EXERCISE REQUIREMENTS: Count the lines below that contain the word "image". Give only the number.

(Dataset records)
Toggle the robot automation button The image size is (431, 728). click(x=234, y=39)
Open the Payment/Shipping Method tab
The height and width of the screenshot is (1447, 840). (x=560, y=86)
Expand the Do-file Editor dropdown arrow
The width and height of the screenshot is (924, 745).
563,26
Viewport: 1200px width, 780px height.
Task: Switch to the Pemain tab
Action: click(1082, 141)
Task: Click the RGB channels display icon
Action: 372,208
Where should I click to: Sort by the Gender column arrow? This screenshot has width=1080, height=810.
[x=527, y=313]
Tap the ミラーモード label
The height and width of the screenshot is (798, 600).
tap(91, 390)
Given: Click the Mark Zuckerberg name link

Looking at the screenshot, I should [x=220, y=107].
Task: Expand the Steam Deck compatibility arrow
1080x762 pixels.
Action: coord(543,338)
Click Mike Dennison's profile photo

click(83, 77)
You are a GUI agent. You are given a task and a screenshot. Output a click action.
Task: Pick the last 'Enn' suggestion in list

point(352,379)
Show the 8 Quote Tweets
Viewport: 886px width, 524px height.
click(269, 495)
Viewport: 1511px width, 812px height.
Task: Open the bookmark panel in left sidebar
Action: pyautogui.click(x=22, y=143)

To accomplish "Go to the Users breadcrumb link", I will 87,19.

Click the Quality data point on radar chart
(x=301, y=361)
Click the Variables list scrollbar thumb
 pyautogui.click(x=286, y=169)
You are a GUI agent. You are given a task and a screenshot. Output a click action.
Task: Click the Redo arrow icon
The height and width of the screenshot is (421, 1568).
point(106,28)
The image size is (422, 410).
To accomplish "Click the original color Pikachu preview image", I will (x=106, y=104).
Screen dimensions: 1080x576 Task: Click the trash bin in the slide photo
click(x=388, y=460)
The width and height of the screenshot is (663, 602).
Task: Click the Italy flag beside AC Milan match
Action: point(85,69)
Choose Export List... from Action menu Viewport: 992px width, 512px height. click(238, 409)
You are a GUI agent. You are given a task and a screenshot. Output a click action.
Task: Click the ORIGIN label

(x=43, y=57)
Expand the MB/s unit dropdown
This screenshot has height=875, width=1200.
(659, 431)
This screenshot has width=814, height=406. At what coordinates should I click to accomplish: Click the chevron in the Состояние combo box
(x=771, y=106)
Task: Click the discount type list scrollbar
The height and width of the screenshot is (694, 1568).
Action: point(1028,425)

ANSWER: 3